Given request: Convert the lines below into a JSON list of strings, one string per line, skipping blank lines. Leave the pictures out.

Given records:
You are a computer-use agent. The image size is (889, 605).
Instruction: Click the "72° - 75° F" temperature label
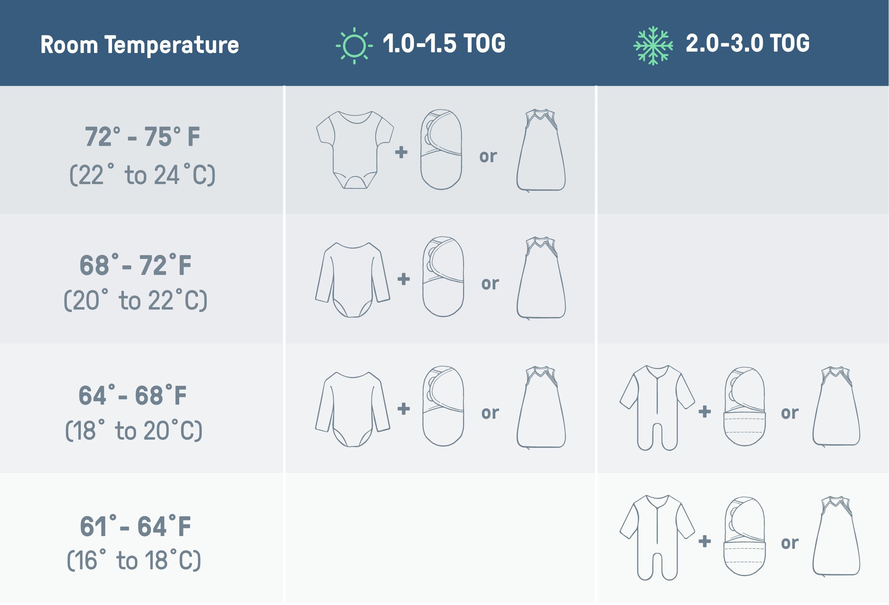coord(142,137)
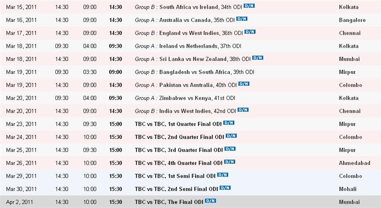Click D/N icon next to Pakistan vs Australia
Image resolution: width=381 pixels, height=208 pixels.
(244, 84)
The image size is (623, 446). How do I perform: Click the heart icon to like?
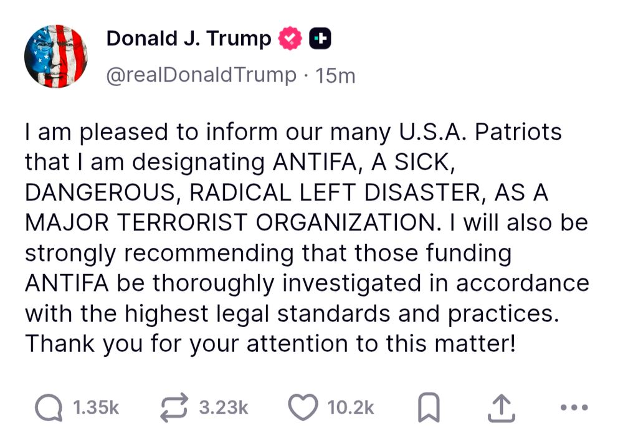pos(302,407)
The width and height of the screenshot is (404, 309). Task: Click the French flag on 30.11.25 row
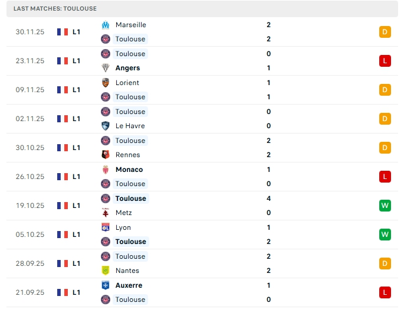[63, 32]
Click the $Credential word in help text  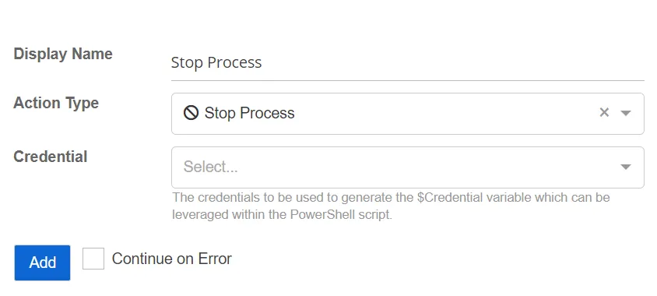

The reply:
[
  "You are a computer-use agent. The image size is (889, 605).",
  "Instruction: Click the \"72° - 75° F\" temperature label",
  "coord(142,137)",
  "Click D/N icon next to Pakistan vs Australia",
  "Image resolution: width=381 pixels, height=208 pixels.",
  "(244, 84)",
  "The image size is (623, 446). How do I perform: Click the heart icon to like?",
  "pos(302,407)",
  "The width and height of the screenshot is (404, 309). Task: Click the French flag on 30.11.25 row",
  "[63, 32]",
  "Click the $Credential word in help text  "
]